Frivolous it is not. Perhaps it is a stiff-upper-lip culture that stops jet lag being acknowledged as an issue. This may be a mistake, if dismal reports of the health risks of constant long-haul flying are to be believed.
Last year, lawyer John Eaton ended up in hospital suffering from fatigue, disorientation, dehydration and irregular heartbeat after 22 trips to the Far East. Three of his business partners had died after spending most of their careers travelling overseas.
His experience, and that of others like him, has prompted a new research programme at the Aviation Health Institute (AIH) in Oxford.
Farrol Kahn, the institute's director, points out that we are only now seeing the first generation of regular business travellers approaching retirement, and suggests that a lack of oxygen in aircraft cabins can over a long period of time cause blood disorders and heart problems, while cabin pressures and enforced immobility drain the body of vital minerals, cause disorientation and loss of muscle strength.

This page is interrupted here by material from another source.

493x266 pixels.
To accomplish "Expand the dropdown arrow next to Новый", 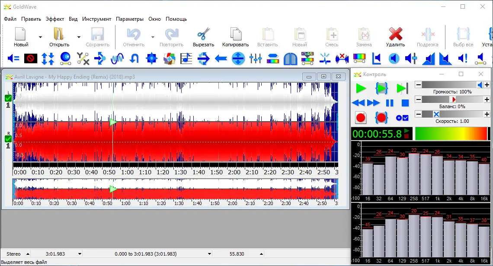I will pos(40,37).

Only one or two of Britain's bosses were prepared to break their silence and talk honestly on the subject. 'No allowance is made for jet lag. No matter how hellish you're feeling, you just have to get on with it,' complains Richard Keith, managing director of Scottish & Newcastle's international division. Keith believes that jet lag is not just a minor irritant but a serious impediment to good work performance. 'I am very careful not to make any important decisions after a long flight,' he says: 'Emotionally I can feel a bit strange at first and, coming back from the US it can be five or six days before I feel myself again. I've been conscious of going straight into a meeting and giving a report, and then later wishing I hadn't.'
It's difficult to stop or even cut down on the amount of travelling if that is what the job demands, and our more forthcoming respondents say they have tried everything as a cure - drinking water but no alcohol, alcohol but no water, eating, not eating, and an array of herbal and homeopathic cures. Kahn advises that while adequate sleep is the main cure, drinking several glasses of carrot juice for four days before a flight is a good idea, as this helps offset the effects of reduced oxygen. He also suggests drinking a glass of mineral water every hour during the flight and rejecting airline food and alcohol in favour of pasta or bananas.
This is dismissed by Sir Nigel Mobbs, chairman of Slough Estates. His antidote is to eat and drink everything that is put in front of him. 'It is supposed to be against the rules but it works all right with me,' he says cheerfully.